From Catalyst (independent reporting on Chicago schools):

Local colleges and universities are using millions of federal dollars to revamp training for future CPS teachers. Many are taking a page from alternative certification programs like Teach for America and the Academy for Urban School Leadership, which focus heavily on immersing prospective teachers in urban classrooms....

Principals also said that first-year teachers, especially those in predominantly black schools, lack classroom management skills. New teachers who don’t have urban field experience may go through a culture shock, contributing to attrition, says Chou (Dean of U-IL at Chicago), who helped design the survey.

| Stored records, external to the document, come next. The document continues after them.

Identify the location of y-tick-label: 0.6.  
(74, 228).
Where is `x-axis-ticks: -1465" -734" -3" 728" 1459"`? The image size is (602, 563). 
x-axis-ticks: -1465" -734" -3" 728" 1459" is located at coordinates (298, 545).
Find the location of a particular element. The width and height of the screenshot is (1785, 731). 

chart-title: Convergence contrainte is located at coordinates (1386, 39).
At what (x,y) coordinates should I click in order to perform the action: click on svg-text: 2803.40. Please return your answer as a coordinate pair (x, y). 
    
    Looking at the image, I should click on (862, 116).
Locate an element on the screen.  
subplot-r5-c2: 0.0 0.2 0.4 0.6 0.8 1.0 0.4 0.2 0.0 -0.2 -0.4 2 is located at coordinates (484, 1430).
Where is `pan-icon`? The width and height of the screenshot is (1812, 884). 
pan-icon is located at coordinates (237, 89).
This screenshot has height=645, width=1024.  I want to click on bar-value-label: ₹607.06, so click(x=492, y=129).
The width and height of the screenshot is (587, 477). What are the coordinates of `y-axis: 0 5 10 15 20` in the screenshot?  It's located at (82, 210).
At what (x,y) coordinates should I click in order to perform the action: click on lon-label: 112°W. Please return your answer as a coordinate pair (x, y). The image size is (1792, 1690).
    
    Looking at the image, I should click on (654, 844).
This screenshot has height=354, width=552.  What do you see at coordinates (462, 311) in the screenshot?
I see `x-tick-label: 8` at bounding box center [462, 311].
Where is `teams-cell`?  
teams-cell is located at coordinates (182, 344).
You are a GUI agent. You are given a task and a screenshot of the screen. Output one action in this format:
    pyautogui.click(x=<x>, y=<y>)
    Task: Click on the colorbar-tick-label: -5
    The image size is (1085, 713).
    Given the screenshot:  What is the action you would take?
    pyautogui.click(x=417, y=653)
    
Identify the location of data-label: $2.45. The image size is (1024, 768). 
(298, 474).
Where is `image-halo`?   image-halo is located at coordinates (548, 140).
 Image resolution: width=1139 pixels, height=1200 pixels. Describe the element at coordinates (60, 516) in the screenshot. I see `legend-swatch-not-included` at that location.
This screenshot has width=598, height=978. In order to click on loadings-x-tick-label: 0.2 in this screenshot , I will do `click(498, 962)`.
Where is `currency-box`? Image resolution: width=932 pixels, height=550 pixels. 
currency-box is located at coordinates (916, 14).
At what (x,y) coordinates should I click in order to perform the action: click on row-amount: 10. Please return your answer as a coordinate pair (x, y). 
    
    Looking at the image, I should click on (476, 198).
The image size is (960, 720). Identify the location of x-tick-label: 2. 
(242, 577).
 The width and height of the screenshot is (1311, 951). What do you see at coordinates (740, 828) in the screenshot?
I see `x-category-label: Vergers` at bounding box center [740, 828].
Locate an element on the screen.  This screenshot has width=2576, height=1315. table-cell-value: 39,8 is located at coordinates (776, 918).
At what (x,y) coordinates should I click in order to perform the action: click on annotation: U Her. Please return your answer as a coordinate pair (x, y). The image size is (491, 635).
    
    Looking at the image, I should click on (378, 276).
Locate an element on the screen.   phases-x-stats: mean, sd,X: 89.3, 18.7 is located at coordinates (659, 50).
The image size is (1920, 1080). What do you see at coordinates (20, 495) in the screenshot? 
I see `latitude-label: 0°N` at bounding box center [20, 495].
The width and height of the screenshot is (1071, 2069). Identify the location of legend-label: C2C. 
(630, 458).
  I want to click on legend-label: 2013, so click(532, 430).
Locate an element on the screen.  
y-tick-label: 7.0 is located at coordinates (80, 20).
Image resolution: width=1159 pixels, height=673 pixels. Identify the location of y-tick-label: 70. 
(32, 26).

“The vast majority of the teaching force is white women who don’t know the (African-American) communities, so there’s a cultural mismatch or a misreading (of students’ behavior) that happens early on and it unravels from there,” Chou says.

In Chicago UTEP, students meet several times a quarter to reflect on their own cultural identities and “experiences they have had crossing cultural, racial and class boundaries,” to prepare them for working in Chicago’s schools.

“Our students are entering a system where the children are segregated along racial, ethnic, linguistic, and even class lines,” Matsko says. “We believe that our teachers have to be really aware of their own perceptions of these issues in order to reach and teach students of color effectively.”

Is that really what rookie teachers need? Awareness? Or practice?

Practice. And what sort of practice? What can we learn from Chicago? Da Bears or Da Bulls?

Bull psychology:

Have you considered your options if the bull does charge? A bull has a longer stride than you and has twice as many legs. If you think you can outrun a 2,200 pound piece of meat coming at you at 33 mph please reconsider. Unless the bull is several multiples away from you of the distance you are from the fence, you may have to face it. Take off an article of clothing such as a hat or a jacket or a backpack. As the bull nears throw the object as hard as you can to the right or the left in a horizontal fashion. The bull should follow the target away from you.

Um, okay, so that doesn't really help rookie teachers.

Bear psychology:

If the bear continues to approach as you back away, stop and stand your ground. Speak more loudly in a deep, calm voice, and wave you arms to make yourself look bigger. Keep an eye on the bear, but avoid direct eye contact. Do not be aggressive, but do not crouch down, play dead or otherwise show fear or vulnerability. If the bear charges you, muster all your courage and stay where you are: the charge is most likely a bluff, and if you stand your ground the bear will turn away.

There's something relevant there. Calm. Don't show fear. Stand your ground. But don't instigate/amplify, either. Keep an even tone with the kids. It takes courage. That comes from both mindset and practice.

Rookies wonder why, when they observe skilled veteran teachers, they observe so little misbehavior. It's because the skilled vets tend to exhibit these qualities.